Hi everyone….well first of all,I’m a visitor of this site for a few months…and it really helped me a lot learning a bit of Romanian….and thanks to that I made a couple of friends in Romania…and well…I found out a very special girl…so that’s why I’m posting for the first time…hopping that someone could help me translating a few sentences…I would love to surprise her! So..I appreciate all your help! Multumesc!

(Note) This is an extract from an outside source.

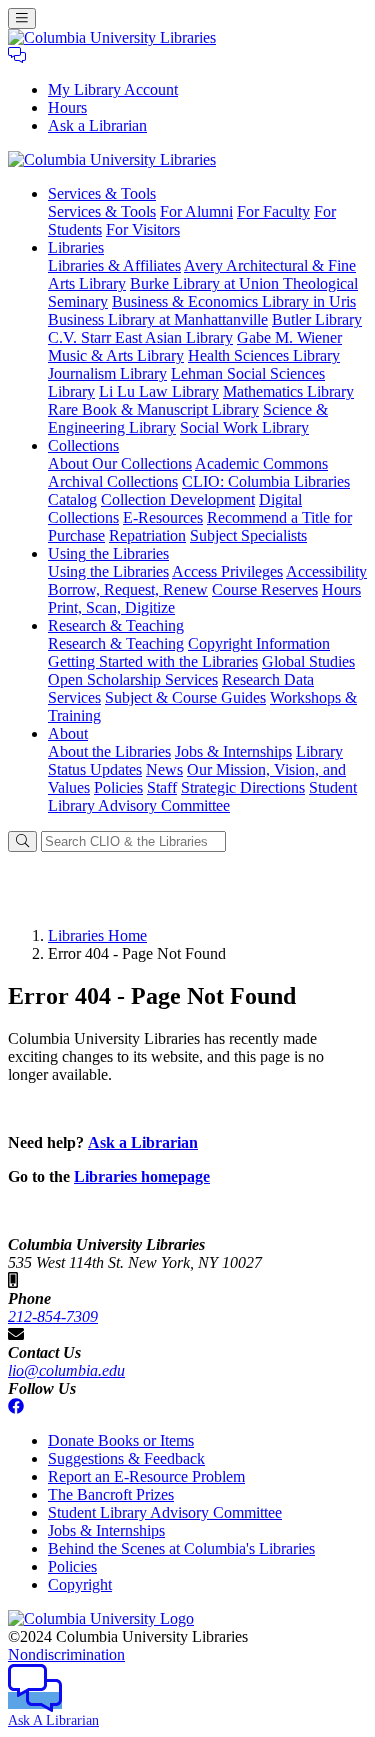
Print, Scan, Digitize (111, 607)
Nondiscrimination (66, 1654)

Can someone help me translate!

I’m mesmerized by you!
I’m totally hypnotised by your enormous and astonishing beauty!
I’m addicted in you….
Your presence swim in my blood
I would love to drown myself in the sweet darkness of you amazing dark eyes, my Dark girl….

THANKS A LOT!


----------



## Kraus

Bem-vindo! 

The first two sentence could be (but wait for confirmations of the natives!):

Sunt fermecat de tine!
Sunt total hipnotizat de frumuseţea ta enormă şi extraordinară!


----------



## Hellriser

Thanks a lot for your time and for your help! I really appreciate it…
Hope someone could help me with the others….


----------



## ancuta

I kinda changed your sentences a bit to make them sound better in Romanian. Also, since I'm a girl, they are closer to what I would like to hear.

I’m mesmerized by you!
"M-ai fermecat!"
 
I’m totally hypnotised by your enormous and astonishing beauty!
"M-ai hipnotizat cu imensa ta frumusete interioara si exterioara!" (means "you hypnotised me with your immense interior and exterior beauty")

I’m addicted to you
"Esti ca un drog pentru mine."

Your presence swims in my blood
I'm not sure what you're trying to say here, but I can offer "Prezenta ta ma intoxica" ("Your presence is intoxicationg") or "Mi-ai intrat sub piele" ("You got under my skin")
 
I would love to drown myself in the sweet darkness of you amazing dark eyes, my Dark girl….
"Imi doresc sa ma pierd in ochii tai adinci si negri, frumoasa mea bruneta." ("I would love to lose myself in your deep dark eyes, my beautiful brunette").

Hope you'll like it.

Bafta (good luck)


----------



## Hellriser

Thank you from all my heart! I really appreciate all your help!
Hope she likes it too……


----------



## pro_niger

OFF TOPIC - I`m sure she will love it .. you are a lady`s man 

If you want her to be very impressed you can also tell her that:

*Eşti tot ce mi-aş putea dori vreodată, eşti tot ce am sperat mereu, tu faci ca inima să bată, mai tare, acolo-n pieptul meu.*
(You are all that I could ever want, all that I have always hoped for, you make my heart beat faster in my chest.)

Now tell us *ancuta, *would a girl want to hear something like that or I`m a little bit overconfident?


----------



## ancuta

Hei Pro Niger,

pretty cool, man. Desi, cind vine de la un roman catre o romanca, cred ca fata se prinde ca e un pic tras de par si intentiile devin prea transparente...lol


----------



## pro_niger

Yup, numai ca nu vine de la un roman asa ca va ramane un pic surprinsa :> 
Oricum ar fi nu e obligat sa se foloseasca de cuvintele mele.

Cam gata! Sa punem punct viitoarei polemici din timp si sa speram ca domnii moderatori vor fi blanzi cu noi si ne vor corecta ei posturile cu caciulitele si virgulitele de riguare )


----------